NYers Like de Blasio, Except on Hansom Horse Cabs: Poll

NEW YORK (Reuters) -
Mayor Bill de Blasio at a City Hall press conference, Thursday. (Office of the Mayor)
Mayor Bill de Blasio at a City Hall press conference, Thursday. (Office of the Mayor)

New Yorkers are overwhelmingly optimistic about new mayor Bill de Blasio though most disagree with his plan to ban horse-drawn carriages in Central Park, a poll shows.

Two thirds of New York City voters expect good things from de Blasio, who took over on January 1 after the exit of three-term mayor Michael Bloomberg, and just over half approve of the job de Blasio has done so far.

But de Blasio’s plan to do away with horse-and-buggy rides — a beloved and time-honored tourist tradition that has also drawn the ire of animal welfare groups — does not sit well with a majority of New Yorkers. While de Blasio has described the ban as a priority, six in 10 New York voters are against it.

De Blasio has long argued that hansom cab rides are inhumane, while some see it as bowing to the city’s animal rights lobby, early supporters of de Blasio’s mayoral bid which launched a ferocious challenge to a primary candidate who opposed the ban.

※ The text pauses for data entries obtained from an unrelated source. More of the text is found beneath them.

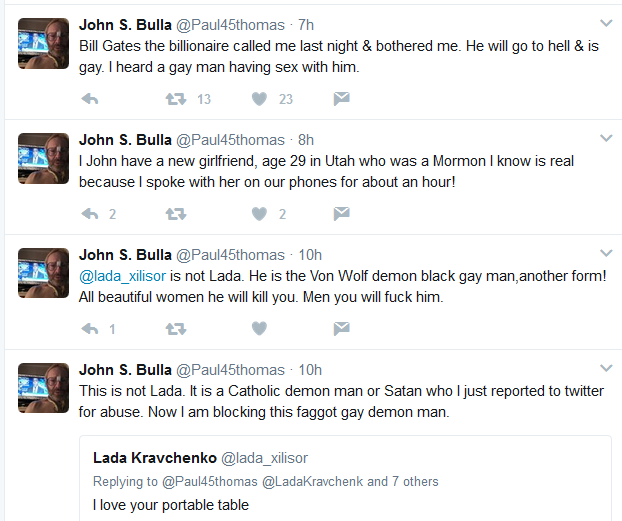Open the quoted Lada Kravchenko tweet
Viewport: 622px width, 521px height.
coord(345,478)
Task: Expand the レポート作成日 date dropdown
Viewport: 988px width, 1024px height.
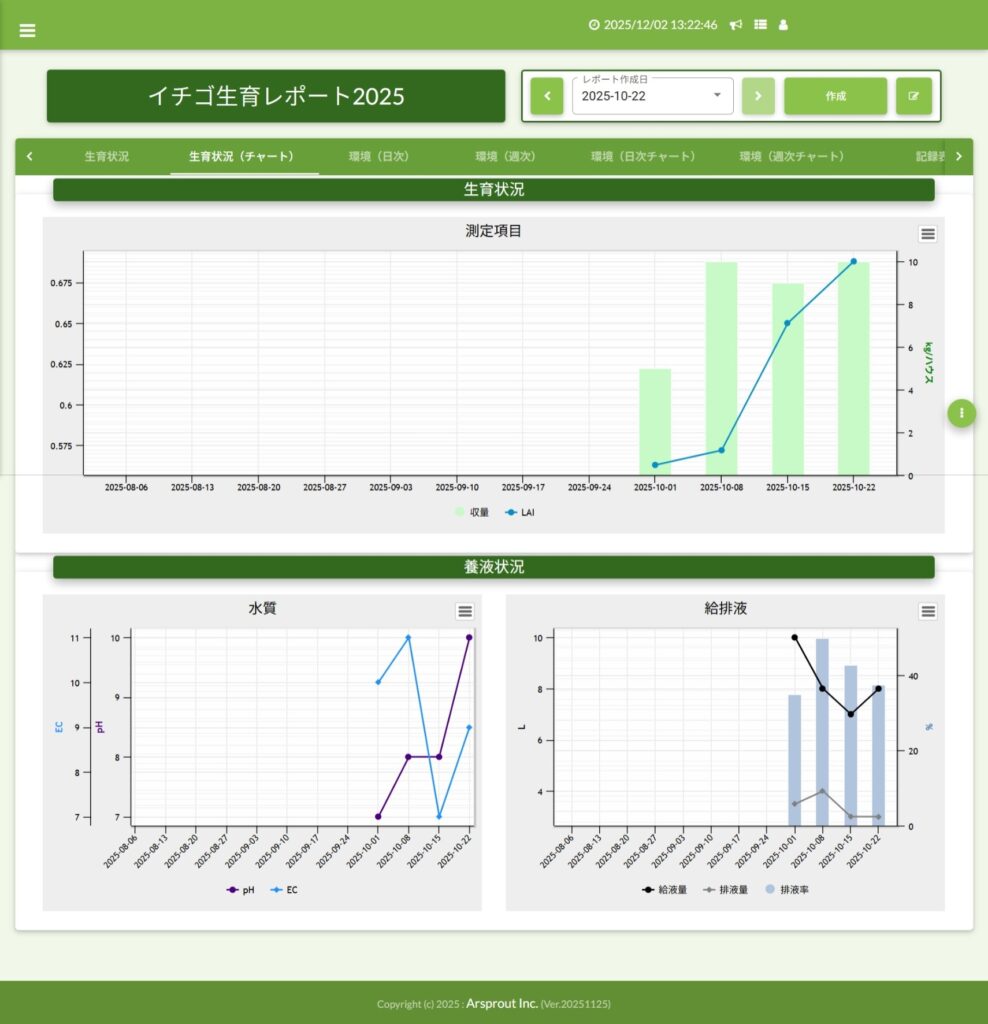Action: pos(717,96)
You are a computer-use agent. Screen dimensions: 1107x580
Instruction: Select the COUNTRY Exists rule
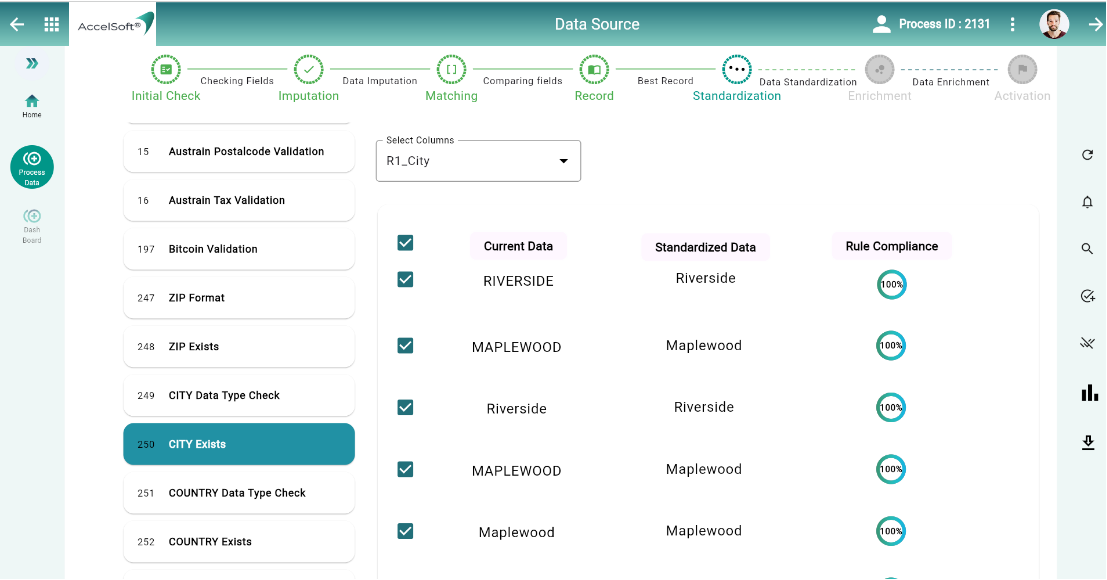[239, 542]
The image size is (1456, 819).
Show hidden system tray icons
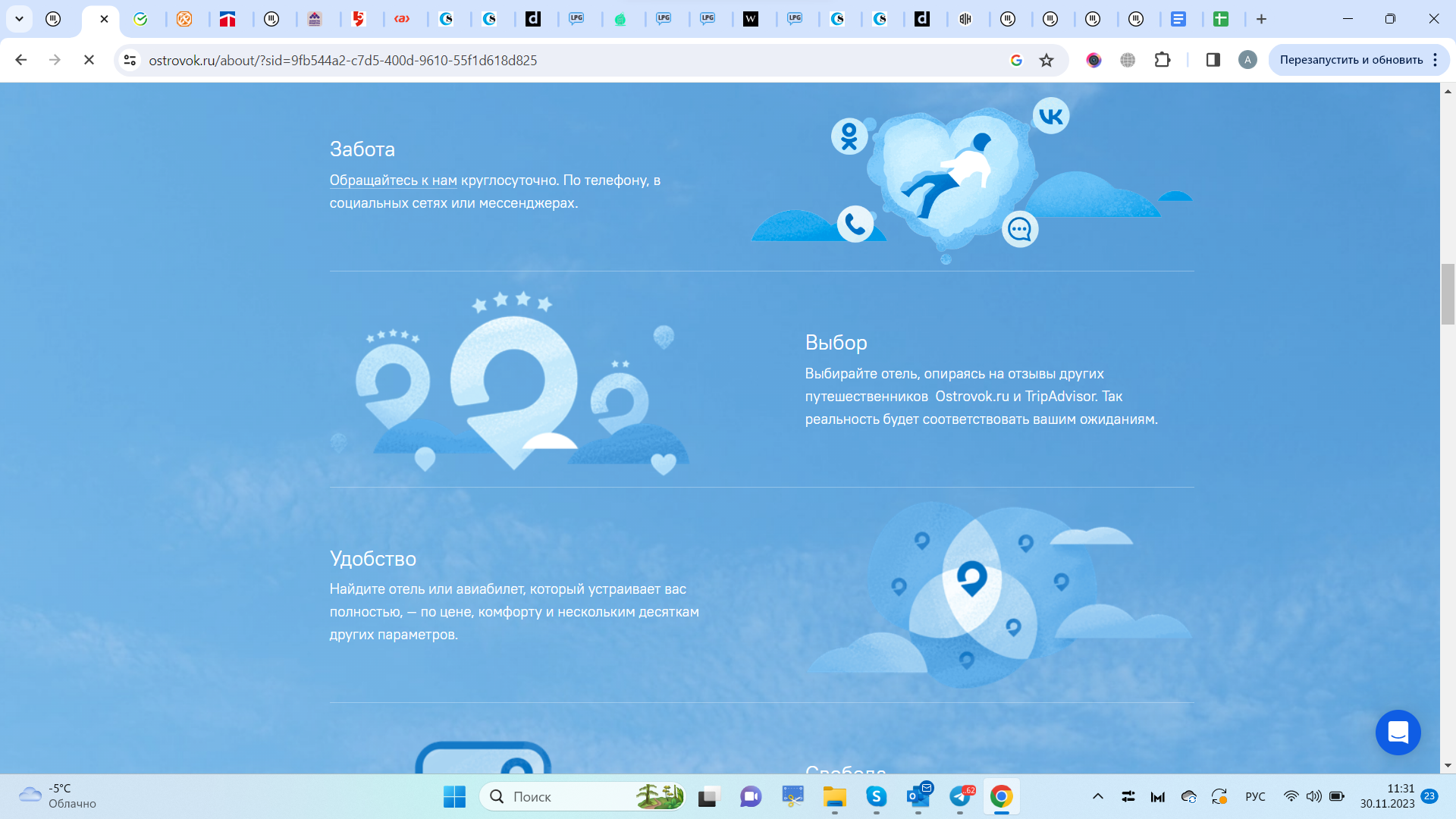(x=1097, y=796)
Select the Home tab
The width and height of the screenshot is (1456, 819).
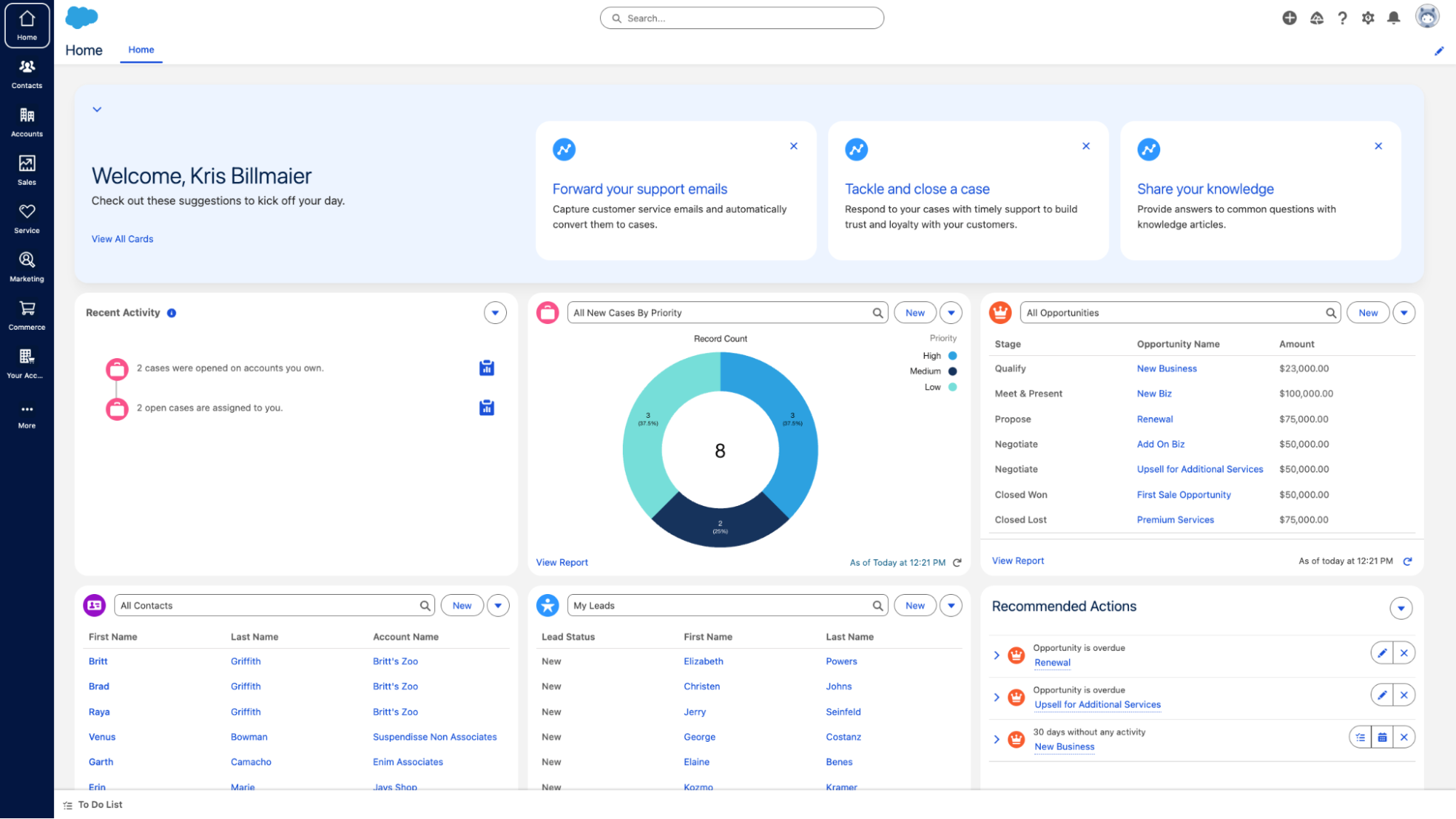pyautogui.click(x=140, y=49)
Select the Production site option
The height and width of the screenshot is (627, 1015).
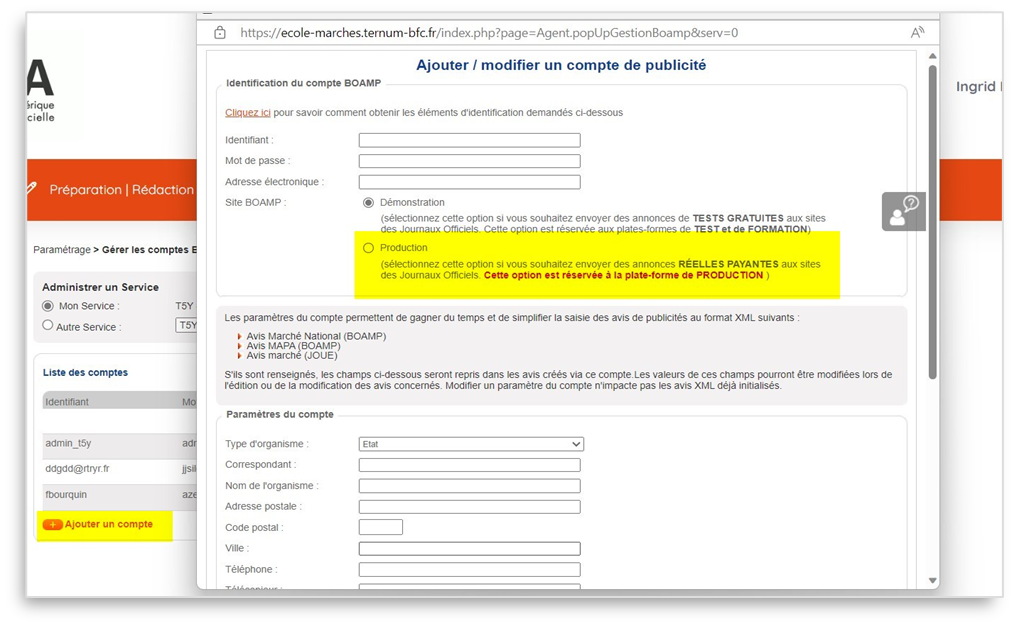pyautogui.click(x=369, y=248)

Nevertheless, it is expected to be included in a City Council bill this month, with supporters saying they are confident it will pass, while representatives of the carriage industry are expecting the issue to end up in court.

Nearly seven in 10 New Yorkers back one of de Blasio’s signature proposals: increasing income tax on the city’s top earners to pay for pre-kindergarten and after-school programs.

The power to raise taxes lies with state lawmakers and Gov. Andrew Cuomo, who favors tax cuts, and the proposal faces an uphill battle in Albany.

Opinions are divided over the role of de Blasio’s wife, Chirlane McCray, whom he describes as his most important adviser. McCray was a frequent presence on the campaign trail and the couple’s bi-racial children were featured in ads.

About a quarter of voters say the city’s first lady should have a major role in shaping policy, while 36 percent believe she should play only a minor role and 30 percent say she should have no role.